NTEU President Slams House Republicans For Debt Ceiling Maneuver Using Federal Employee Savings

Press Release March 13, 2002

Washington, D.C.—The leader of the nation’s largest independent union of federal workers today called on the House of Representatives to act in the fiscally responsible manner the public expects and to raise the national debt ceiling by legislation rather than resorting to accounting maneuvers that tamper with the retirement funds of federal employees.

President Colleen M. Kelley of the National Treasury Employees Union (NTEU) was sharply critical of plans by the House Republican leadership to shift some $40 billion from the Thrift Savings Plan (TSP), which forms a substantial portion of the retirement savings of federal employees, so that the government won’t go over the present debt ceiling of $5.95 trillion.

“The position of the House Republican leadership is wrong, inappropriate and fiscally irresponsible, particularly so in the wake of the Enron debacle,” Kelley said.

She added: “This maneuver appears to be driven by the political consideration of not wanting to raise the debt ceiling in an election year. With all House seats and one-third of Senate seats up for election in November, there will be ample opportunity for politics. On this issue, fiscal responsibility to federal employees and the American public should be above politics.”

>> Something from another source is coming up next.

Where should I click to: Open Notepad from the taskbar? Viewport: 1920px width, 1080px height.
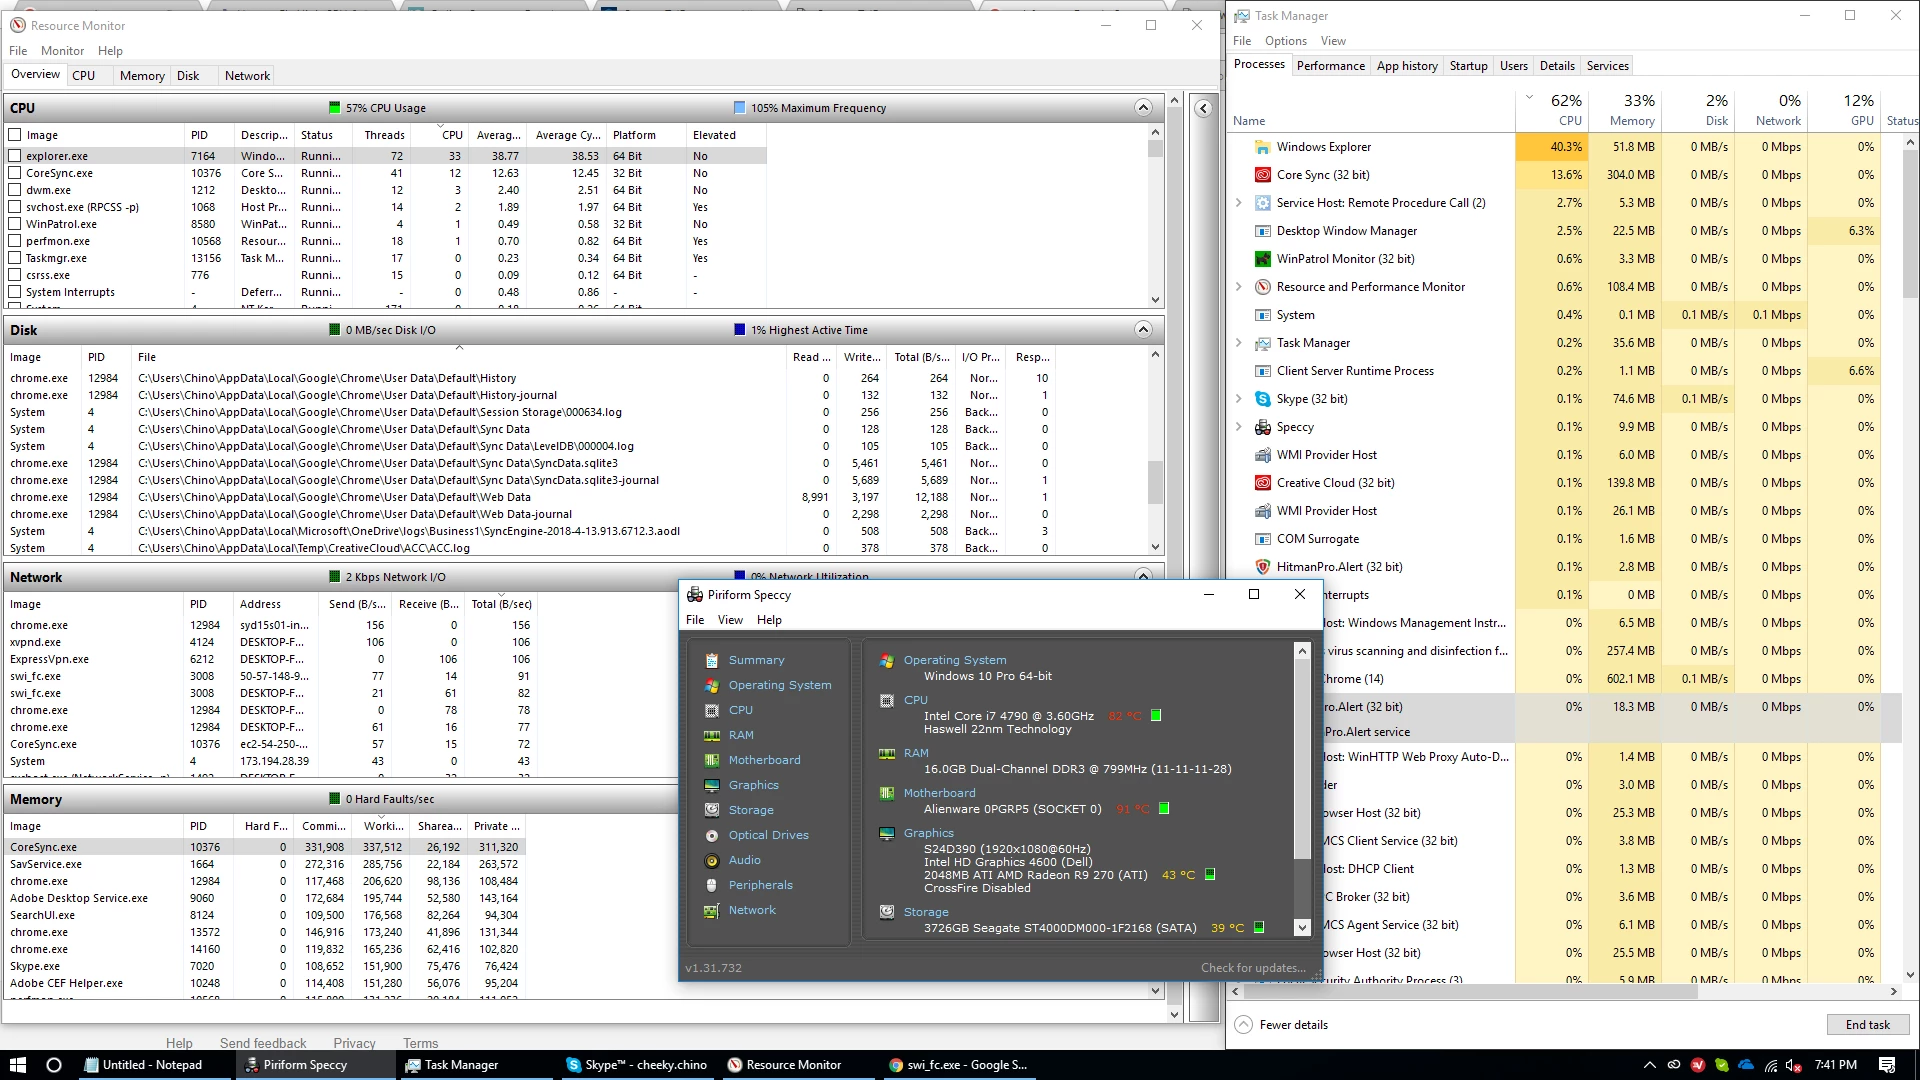(143, 1065)
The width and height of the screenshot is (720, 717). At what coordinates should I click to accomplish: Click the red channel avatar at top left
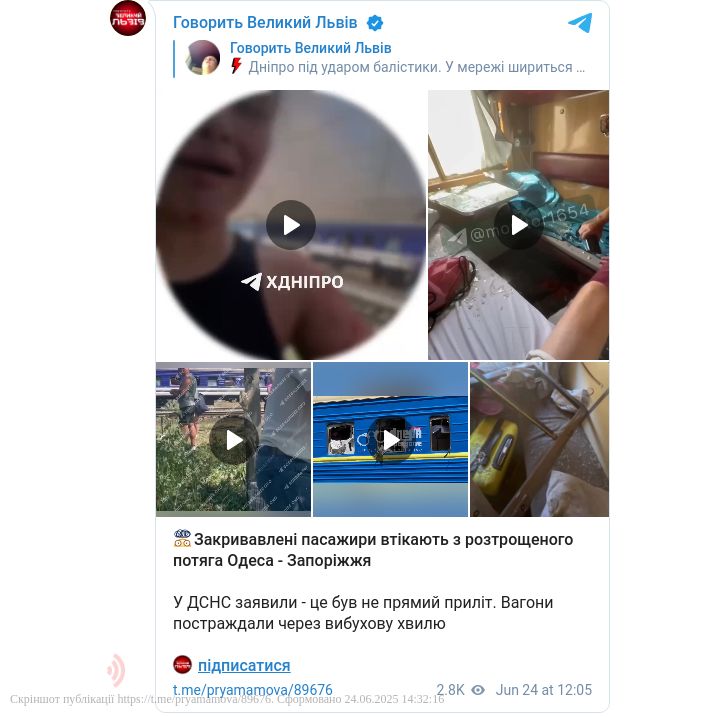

The NTEU leader noted that even though, under the law, any monies shifted from the TSP in this manner will have to be repaid, with full interest, such a step “sends a terrible message” not just to present federal employees, but to those prospective employees the government will of necessity have to try to recruit in coming years.

“Everyone wants to be confident that his or her employer is not only fiscally responsible, but that it knows the right steps to take and will take those steps,” she said. “This proposed action hardly meets those criteria.”

This is not the first time this maneuver has been done. In 1995, the Treasury Department avoided debt ceiling default by taking more than $60 billion from federal retirement accounts, which was later repaid once a permanent increase in the debt ceiling had been enacted into law.

At that time, NTEU criticized the action as “reprehensible” and warned that the erosion of confidence generated by such a step would lead to a day when Americans would quit investing money in government-sponsored savings programs.

President Kelley also noted that, unlike the 1995 action, when the administration provided briefings at the highest levels on the fiscal steps it was taking to avoid debt ceiling default, to date there has been no contact from the administration and no effort to include representatives of federal employees in discussions on this matter.

She noted, as well, that unlike in 1995, the administration appears to be considering taking the extraordinary action of shifting money from the TSP at a time when Congress has not even attempted to pass debt ceiling increase legislation.

“The men and women whose savings are affected by this have a right to know the full details, including the cost and impact,” the NTEU leader said—“and so do the taxpayers.”

As the largest independent federal union, NTEU represents some 150,000 employees in 25 agencies and departments.